- _What the exercise asks_
Each line below from the one containing "Task: Click the blue" through the one containing "This screenshot has width=1680, height=1050." is to be given again exactly, and no line outside that span.

(Source material)

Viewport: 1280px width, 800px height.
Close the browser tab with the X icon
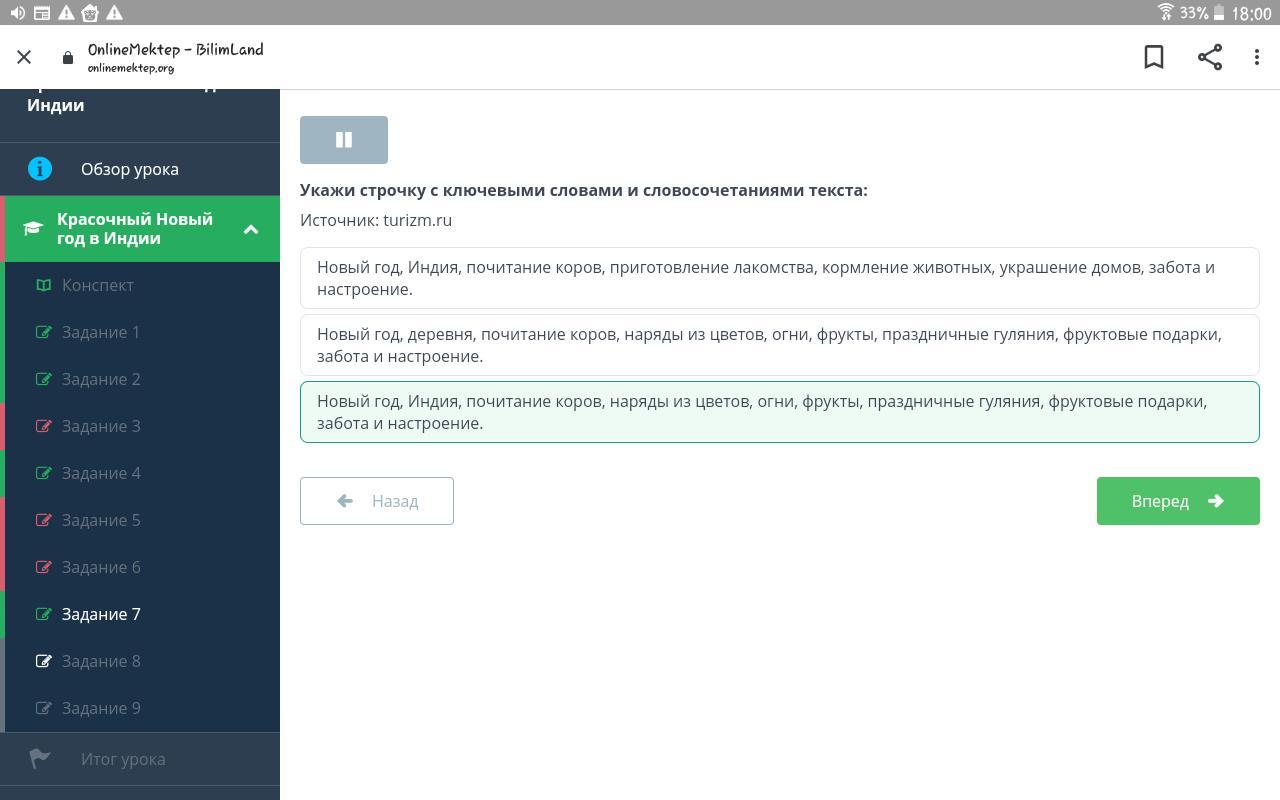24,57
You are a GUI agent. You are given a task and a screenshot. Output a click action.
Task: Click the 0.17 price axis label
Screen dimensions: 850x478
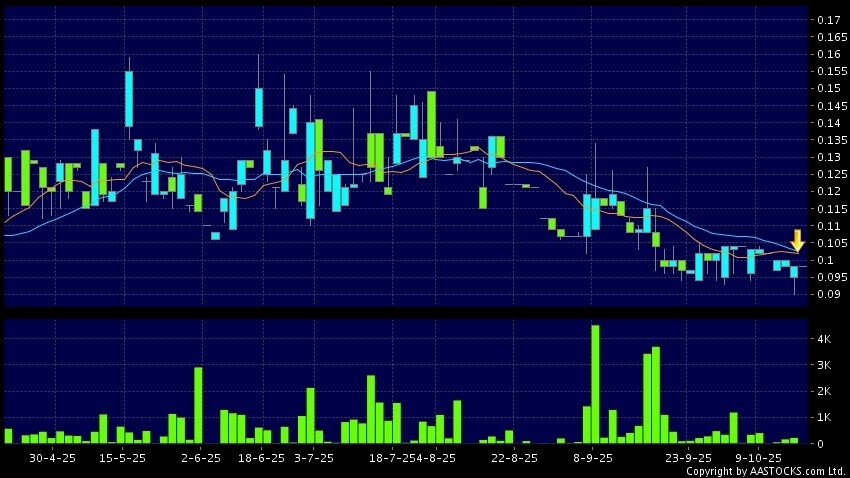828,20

(End Source material)
(Source material)

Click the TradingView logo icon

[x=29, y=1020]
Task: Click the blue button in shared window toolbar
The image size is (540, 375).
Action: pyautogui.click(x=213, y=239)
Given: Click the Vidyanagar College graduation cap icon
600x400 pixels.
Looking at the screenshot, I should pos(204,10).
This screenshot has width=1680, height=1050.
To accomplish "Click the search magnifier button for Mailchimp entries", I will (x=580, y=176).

(End Source material)

- _Exercise solution_
Task: Click the blue button in shared window toolbar
The image size is (540, 375).
Action: pyautogui.click(x=213, y=239)
Given: Click the Vidyanagar College graduation cap icon
600x400 pixels.
Looking at the screenshot, I should pos(204,10).
This screenshot has width=1680, height=1050.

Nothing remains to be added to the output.